(やること)
1. ページ本文の「昼食は四人で天婦羅定食を食べ」から「テルへ戻り明日に備えて休息。」までを、すべてそのまま書き写してください。
2. ページ本文によると、昼食の天婦羅定食は誰のおごりでしたか?
3. ページ本文では、昼食の際に普通のテーブル椅子に座り、フォークで食べたのはなぜだと書かれていますか?

(ページ本文)
昼食は四人で天婦羅定食を食べた。何とローゼンブラット氏の「おごり!」だ。お座敷だと疲れるということで普通のテーブル椅子に座り、箸が使いにくいのでフォークで召し上がっていた。やはり大好きな緑茶を常に飲んでいた。両氏は「天婦羅は最高だ!」と言って残さず全部食べて更にお茶をおかわり。そして氏は1階の喫煙所で愛用パイプ一服~。きっとフロア中バニラのいい香りが充満しただろう。食事の際の会話一部をご紹介しよう。

浅草寺のお香のかおりも大変気に入っていた。「雷門」で記念撮影をして午後3時ごろホテルへ戻り明日に備えて休息。

中川さん、山下さん、コンサート前日という彼らにとって大切な休息のひと時に、気配りのある温かいエスコートをして下さり本当にありがとうございました!

3月12日 鎌倉・みなとみらい観光

コンサートで大成功を収めた次の日!エスコートはローゼンブラット中毒の社会人の方々にお願いした。私は又もや参加できなかった事が悔やまれる。

(データ抜粋)
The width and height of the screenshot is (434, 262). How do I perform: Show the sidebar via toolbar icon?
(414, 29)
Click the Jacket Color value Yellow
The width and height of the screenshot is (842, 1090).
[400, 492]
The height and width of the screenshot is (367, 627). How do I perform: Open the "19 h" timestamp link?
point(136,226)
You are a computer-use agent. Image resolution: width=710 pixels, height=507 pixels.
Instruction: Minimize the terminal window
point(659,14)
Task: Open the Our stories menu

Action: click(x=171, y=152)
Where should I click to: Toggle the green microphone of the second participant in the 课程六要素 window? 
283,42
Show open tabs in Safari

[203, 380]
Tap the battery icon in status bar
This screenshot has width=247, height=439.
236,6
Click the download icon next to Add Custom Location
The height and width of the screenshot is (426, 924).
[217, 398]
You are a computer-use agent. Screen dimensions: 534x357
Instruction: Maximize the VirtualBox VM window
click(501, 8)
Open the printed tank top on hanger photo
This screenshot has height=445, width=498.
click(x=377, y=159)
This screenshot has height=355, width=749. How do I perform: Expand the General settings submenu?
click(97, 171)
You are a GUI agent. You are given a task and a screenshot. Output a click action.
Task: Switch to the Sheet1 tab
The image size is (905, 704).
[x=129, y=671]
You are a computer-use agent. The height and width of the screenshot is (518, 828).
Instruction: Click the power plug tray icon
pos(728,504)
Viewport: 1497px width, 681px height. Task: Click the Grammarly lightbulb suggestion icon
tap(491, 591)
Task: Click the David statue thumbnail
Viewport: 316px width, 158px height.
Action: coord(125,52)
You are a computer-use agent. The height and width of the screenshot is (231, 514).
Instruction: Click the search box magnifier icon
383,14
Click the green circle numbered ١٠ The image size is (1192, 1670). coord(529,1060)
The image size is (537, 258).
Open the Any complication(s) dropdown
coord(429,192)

(解答一覧)
1.
昼食は四人で天婦羅定食を食べた。何とローゼンブラット氏の「おごり!」だ。お座敷だと疲れるということで普通のテーブル椅子に座り、箸が使いにくいのでフォークで召し上がっていた。やはり大好きな緑茶を常に飲んでいた。両氏は「天婦羅は最高だ!」と言って残さず全部食べて更にお茶をおかわり。そして氏は1階の喫煙所で愛用パイプ一服~。きっとフロア中バニラのいい香りが充満しただろう。食事の際の会話一部をご紹介しよう。

浅草寺のお香のかおりも大変気に入っていた。「雷門」で記念撮影をして午後3時ごろホテルへ戻り明日に備えて休息。

2. ローゼンブラット氏のおごりでした。

3. お座敷だと疲れるため、普通のテーブル椅子に座りました。また、箸が使いにくいため、フォークで食べていました。